◆ Set of tasks:
(a) Please check each statement against the tax excerpt and say yes or no, quoting the words from the excerpt that settle it: (i) GenOn petitioned for bankruptcy on June 14, 2017; (ii) NRG Yield, Inc. has a valuation allowance against its net deferred tax asset; (iii) the $66 million in foreign NOL carryforwards expires in 2026.
(b) Retype a passage of the tax excerpt. Begin at the words containing "Based on the" and end after "net operating losses.".
(c) Put this sentence from the tax excerpt into Spanish: "In addition, NRG has cumulative foreign NOL carryforwards of $66 million with no expiration date."

The primary driver for the decrease in the net deferred tax asset from $205 million to $113 million is the revaluation of the ending balance utilizing a 21% corporate income tax rate instead of a 35% corporate income tax rate pursuant to the Tax Act as of December 22, 2017. NRG Energy, Inc.’s revaluation is completely offset by its valuation allowance. Since NRG Yield, Inc. does not have a valuation allowance against its net deferred tax asset, its ending balance remains at December 31, 2017. Additionally, due to GenOn's petition for bankruptcy on June 14, 2017, its inventory of deferreds is reclassed to discontinued operations for the year ended December 31, 2016 and is completely deconsolidated for the year ended December 31, 2017.
Deferred tax assets and valuation allowance
        Net deferred tax balance — As of December 31, 2017 and 2016, NRG recorded a net deferred tax asset of $1.9 billion and $2.2 billion, respectively. The Company believes the federal and certain state net deferred tax assets may not be realizable under a “more likely than not” measurement and as such, a valuation allowance has been recorded to reduce the asset accordingly. The Company assesses cumulative and forecasted pretax book earnings and the future reversal of existing taxable temporary differences, including the potential impacts of the recently enacted Tax Act. In December 2017, the SEC staff issued Staff Accounting Bulletin No. 118, which addresses how a company may recognize provisional amounts for the effect of the changes related to the Tax Act. Consistent with that guidance, the Company recognized provisional amounts based upon our interpretation of the tax laws and estimates which require significant judgments.
Based on the Company's assessment of positive and negative evidence, including available tax planning strategies, NRG believes that it is more likely than not that a benefit will not be realized on $1.8 billion and $2.0 billion of tax assets as of December 31, 2017, and 2016, respectively, thus a valuation allowance has been recorded. The net deferred tax asset of $113 million is predominantly due to the inclusion of NRG Yield Inc.'s net deferred tax asset consisting primarily of net operating losses.
NOL carryforwards — At December 31, 2017, the Company had tax effected cumulative domestic NOLs consisting of carryforwards for federal income tax purposes of $596 million and state of $140 million. The Company estimates it will need to generate future taxable income to fully realize the net federal deferred tax asset before expiration commencing in 2026. In addition, NRG has cumulative foreign NOL carryforwards of $66 million with no expiration date.

◆ Given material:
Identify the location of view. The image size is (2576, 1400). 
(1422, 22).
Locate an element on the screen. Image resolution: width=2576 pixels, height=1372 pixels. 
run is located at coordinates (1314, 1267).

◆ The solutions:
(a)
(i) Yes: "due to GenOn's petition for bankruptcy on June 14, 2017"
(ii) No: "Since NRG Yield, Inc. does not have a valuation allowance against its net deferred tax asset"
(iii) No: "NRG has cumulative foreign NOL carryforwards of $66 million with no expiration date."

(b)
Based on the Company's assessment of positive and negative evidence, including available tax planning strategies, NRG believes that it is more likely than not that a benefit will not be realized on $1.8 billion and $2.0 billion of tax assets as of December 31, 2017, and 2016, respectively, thus a valuation allowance has been recorded. The net deferred tax asset of $113 million is predominantly due to the inclusion of NRG Yield Inc.'s net deferred tax asset consisting primarily of net operating losses.

(c) Además, NRG tiene NOL extranjeras acumuladas pendientes de compensar por 66 millones de dólares, sin fecha de vencimiento.